5.1.1. Distribution of weights

We explored the distribution of the weights by different forms of weighting models. For all forms of the weights, as the sample size gets smaller and as the prevalence of the ICE gets higher, the weights are more variable and the EmpSE is larger. Unstabilised weights are highly variable (see the figures in Supplemental Material F.2) and the EmpSE is large (see Figure 5(b)). We observed a reduction in max/min and standard deviation by stabilisation in the weights as shown in Supplemental Material F.2.

5.1.2. Standard error

Figures 4(b) and 5(b) show the EmpSE of IPCW implementations with different forms of weights. As the sample size gets smaller, the prevalence of the ICE gets higher, the weights are more variable and the EmpSE is larger. IPCW stabilised for time (red lines) provides slightly reduced EmpSE compared with IPCW with unstabilised weight (blue lines) in most scenarios. An obvious reduction in EmpSE is observed in IPCW stabilising for time and baseline (green lines). We see a larger decrease of EmpSE when both arms have the ICE when the prevalence of ICE gets higher and when there is a structural violation of the positivity assumption. Among all 72 scenarios, the efficiency of the estimates was most obviously improved (by 20%) by stabilising for time and baseline in Scenarios 25–27 when ICE occurs in both arms, with a high prevalence of ICE and a sample size of 500. Practical random violation of the positivity assumption is more likely to occur leading to more variable weight estimation. In these situations, a bigger reduction in EmpSE when stabilisation is conducted for IPCW implementation is observed. From the summary statistics of the computed weights shown in Supplemental Figures F4 to F6, the max/min and SD of the weights is big and stabilisation reduces both of them substantially in the two situations mentioned above.

5.1.3. Bias

Figures 4(a) and 5(a) show the bias of IPCW implementations with different forms of weights. The bias by three IPCW implementations is small when the positivity assumption is satisfied. In Scenarios 13–15 and 31–33 where the positivity assumption is violated, we see obvious bias which is over 2 times larger than the MCSE in all three IPCW implementations under investigation. Scenarios with time-varying treatment effect in the DGM in Figure 4 investigated situations where the outcome model is mis-specified failing to account for the treatment effect varying over time. In such cases, we see a larger bias in IPCW with stabilisation compared with IPCW with unstabilised weights.

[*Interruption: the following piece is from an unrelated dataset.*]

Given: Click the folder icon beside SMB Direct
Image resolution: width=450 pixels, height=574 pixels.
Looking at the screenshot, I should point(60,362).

5.1.4. Root mean squared error

Figures 4(c) and 5(c) show the RMSEs of IPCW implementations with different forms of weights, which provide an overall summary of both bias and variability. The minor difference between EmpSE and RMSE suggests that variability dominates the total error, while bias remains relatively small across scenarios. When the outcome model is correctly specified, all methods present low RMSE and little difference between IPCW with stabilised and unstabilised weights. When the outcome model is mis-specified, we observe larger RMSE overall, but still relatively minor differences across stabilisation strategies.

Notably, under model mis-specification, IPCW with unstabilised weights yields slightly smaller RMSE compared to its stabilised counterparts and this is more evident in Scenarios 8, 9, 11 and 12 where the prevalence of the ICE is high. This can be attributed to the reintroduction of confounding through stabilisation, which introduces additional bias that can not be offset by gains in precision.

5.2. Sensitivity analyses

We assess the performance of varying factors which are outside the data analyst’s control (see Table 3) as sensitivity analyses.

5.2.1. NUC assumption violation

The figures in Supplemental Material D show the results of IPCW implementations when the NUC assumption is violated by omitting a confounder. We draw identical conclusions as we do in situations where NUC is satisfied. Though there seems to be a smaller bias by IPCW with residual confounding compared with IPCW with NUC, this is probably because the bias induced by residual confounding and the bias caused by the mis-specification of the outcome model is in different directions and these biases cancel each other out.

5.2.2. Without covariate adjustment

Figure C.2 in Supplemental Material C shows the performance of IPCW with different weighting models when there is no covariate adjustment. Findings in the case where covariate adjustment is conducted remain the same as when covariate adjustment is not done.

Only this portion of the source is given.